Automatic Music Feature Extraction, Classification and Annotation

ARC Discovery Project DP0986052

Prof G Lu, A/Prof K Ting, and Dr D Zhang

Music is a huge industry currently undergoing a major revolution. The industry is shifting from music-making to music retrieval and its incorporation into a range of products from TV, and film, to music streaming into locations and events, as well as MP3 players and all kinds of electronic devices. This research will support immediate retrieval of music that meets the current industry need, based not just on titles, composers and/or performers, but on the actual properties of the music itself.

A huge amount of music is now available on the Internet and digital devices. For example, an iPod with 60 GByte storage can be purchased at a reasonable price and can store a personal music collection of many thousand music pieces. Online stores such as mp3.com provide customers with the opportunity to select and buy music from a very large range.

These large digital music collections need to be classified and annotated in effective ways in order for users to access relevant music pieces quickly. Music classification refers to the process of dividing music into broad classes such as music genre, while music annotation refers to the process of providing more detailed description of music, commonly using emotion terms such as “fast and exciting”.

In current practice, music classification is usually a manual process and is time consuming. Over the past few years, an increasing amount of research activities has been taking place in automatic music classification [9]-[11][24][26]. Two main stages are involved in the process. The first stage is to extract/determine key low-level music features. The second stage is to classify music based on the extracted key features.

The effectiveness of current music classification systems is mainly hampered by two issues. Firstly, the effectiveness is judged by human perception and semantics while the low level music features are mostly statistics of music sample values. There is a semantic gap: the gap between the low level features and high level semantics which human beings perceive and understand. It is reasonable to assume that the more perceptual and meaningful the music features, the more useful they will be for music classification and other applications. Secondly, the suitability of different classification methods/algorithms for music classification has not been studied thoroughly. A specific classification algorithm or configuration will likely be needed for effective music classification. According to [22], the most useful characterization of music is based on mood/emotion, genre, and similarity.
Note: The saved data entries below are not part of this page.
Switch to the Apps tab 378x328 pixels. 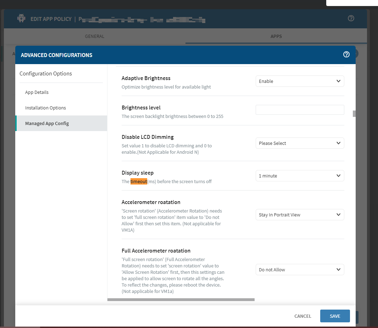[276, 36]
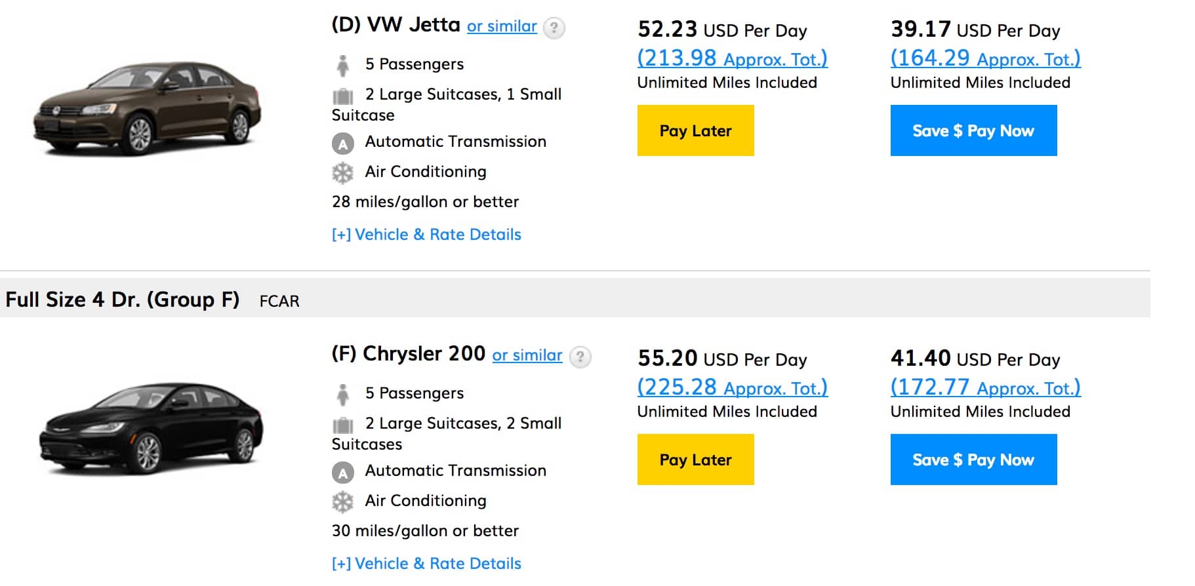Click 'or similar' next to Chrysler 200
This screenshot has height=586, width=1195.
pos(527,355)
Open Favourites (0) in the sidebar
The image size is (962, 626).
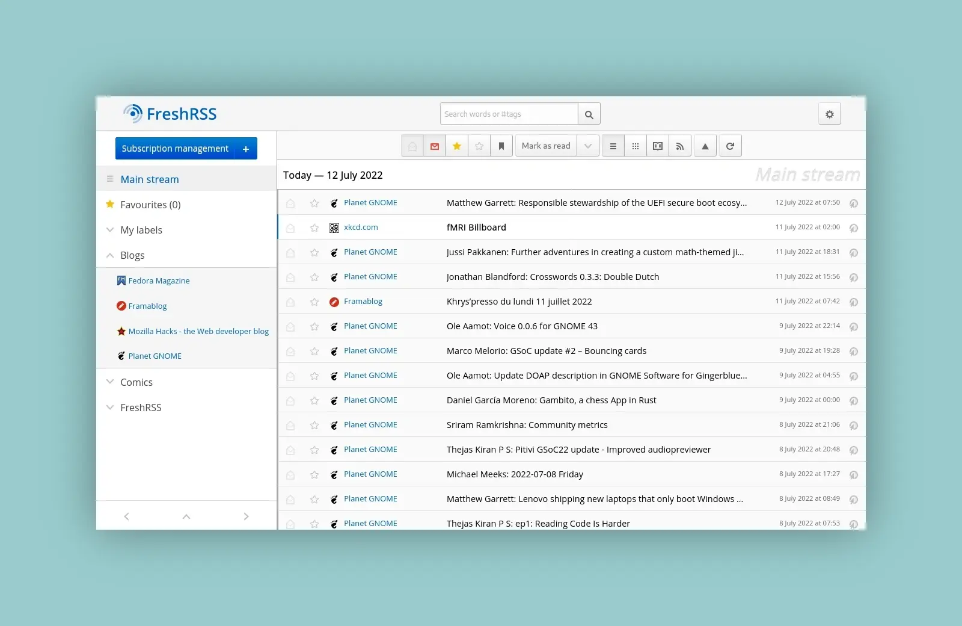coord(150,205)

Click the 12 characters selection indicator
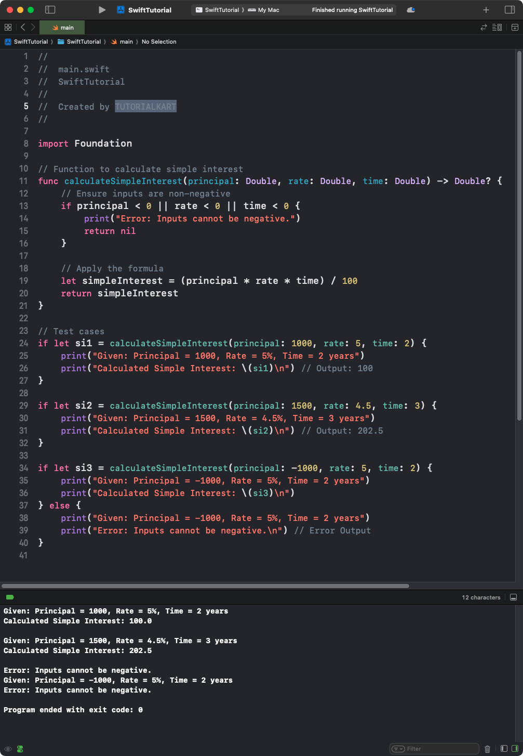[481, 597]
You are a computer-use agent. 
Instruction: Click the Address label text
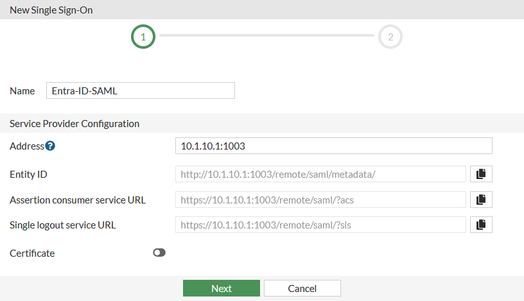coord(27,146)
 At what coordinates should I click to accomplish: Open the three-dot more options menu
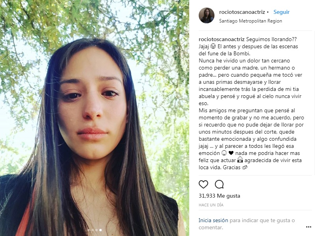click(x=308, y=227)
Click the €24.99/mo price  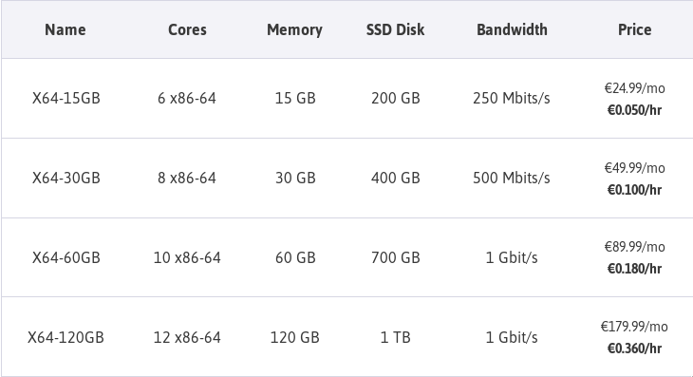pos(634,88)
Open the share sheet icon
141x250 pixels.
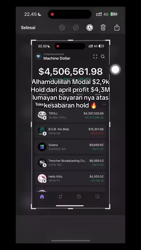coord(117,28)
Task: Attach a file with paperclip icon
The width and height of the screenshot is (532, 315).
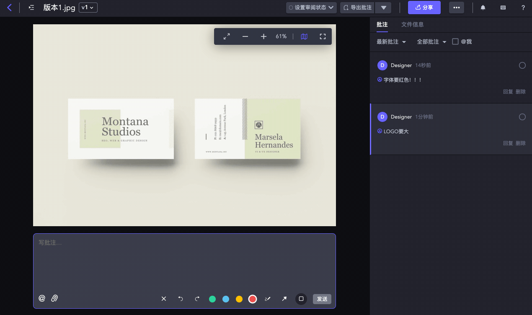Action: (x=54, y=298)
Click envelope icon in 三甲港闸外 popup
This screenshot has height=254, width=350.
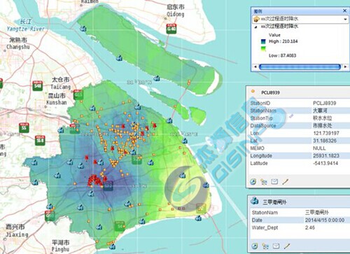pyautogui.click(x=276, y=246)
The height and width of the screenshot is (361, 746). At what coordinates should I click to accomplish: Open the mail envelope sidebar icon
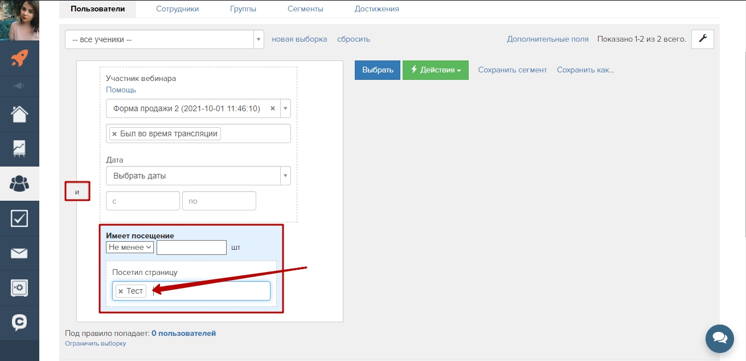[19, 253]
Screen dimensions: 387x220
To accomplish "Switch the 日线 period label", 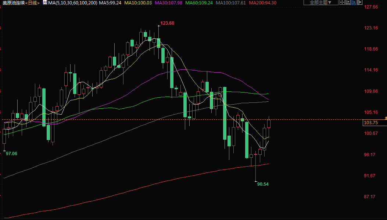I will pyautogui.click(x=32, y=3).
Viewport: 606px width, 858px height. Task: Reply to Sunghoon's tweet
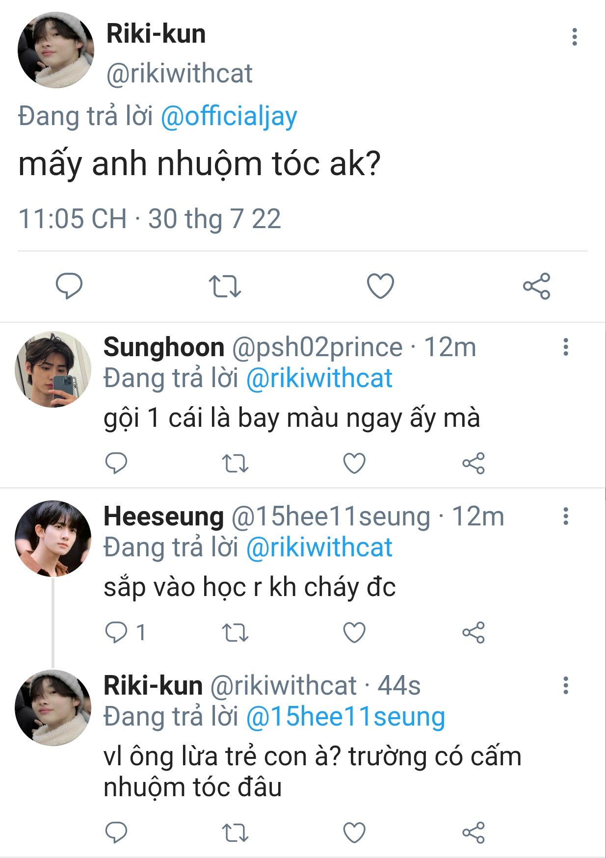pyautogui.click(x=116, y=463)
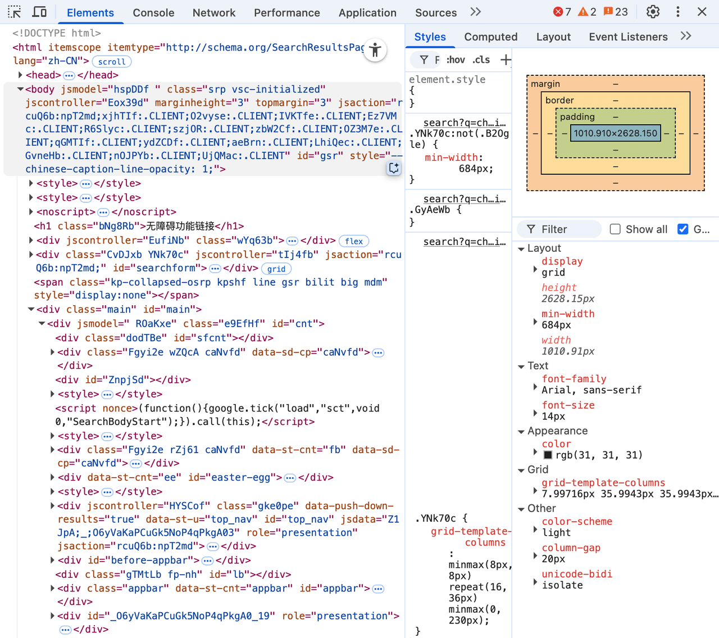Click the black color swatch rgb(31, 31, 31)

point(548,455)
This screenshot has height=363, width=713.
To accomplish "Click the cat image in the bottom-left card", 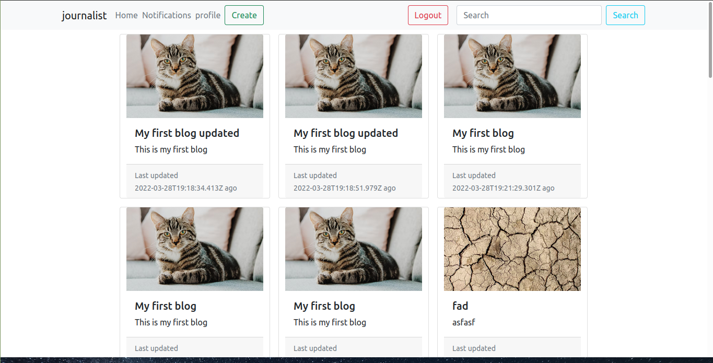I will [x=195, y=249].
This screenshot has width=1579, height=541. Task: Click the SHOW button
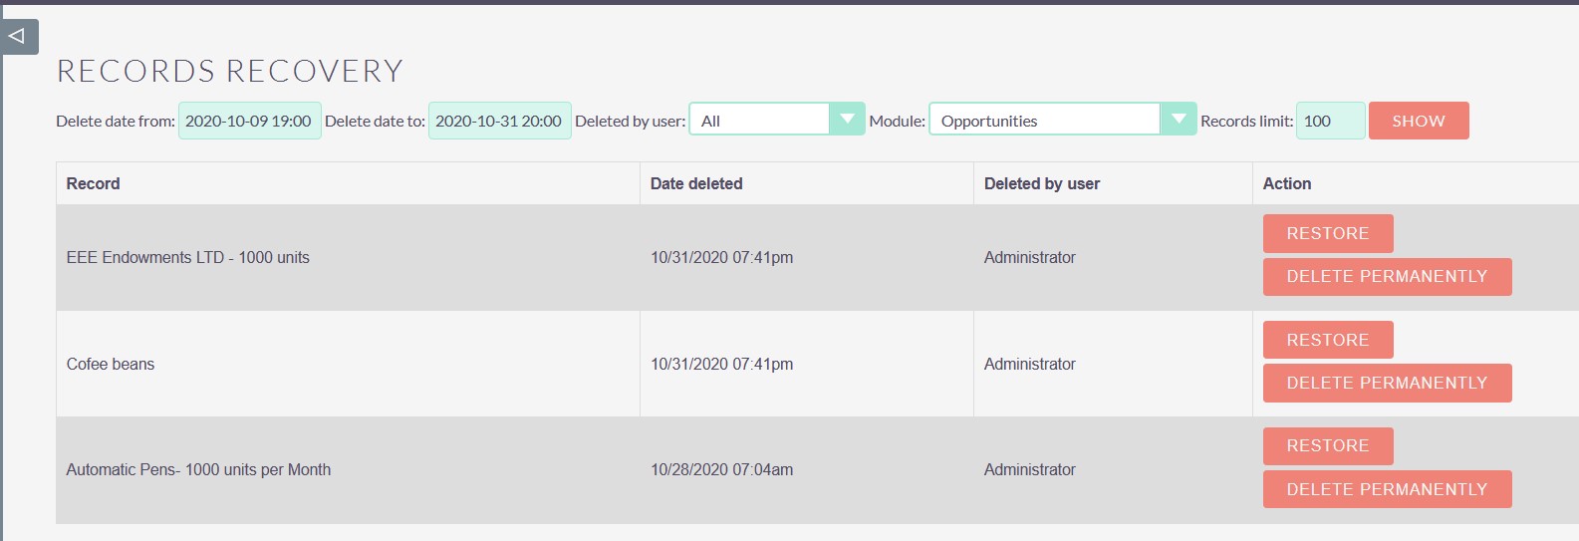click(x=1419, y=121)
The music classes allow very limited search capability. To provide search capability, music pieces need to be annotated with more detailed description. It will be time consuming for artists to manually annotate a large number of music pieces. Therefore it will be useful to develop techniques to automatically annotate music pieces using machine learning based on automatically extracted music perceptual features and a small number (e.g. 1000) of manually annotated music pieces (as training data).

This project aims to develop effective techniques for automatic perceptual music feature extraction, emotion classification and annotation by making use of the psychoacoustic characteristics of human perception and latest machine learning techniques.

 

Specifically, we seek to:

 

REFERENCES

[1]       G. Lu, Communication and Computing for Distributed Multimedia Systems, Artech House (Boston, USA), (ISBN: 0-89006-884-4), 394 pages, 1996.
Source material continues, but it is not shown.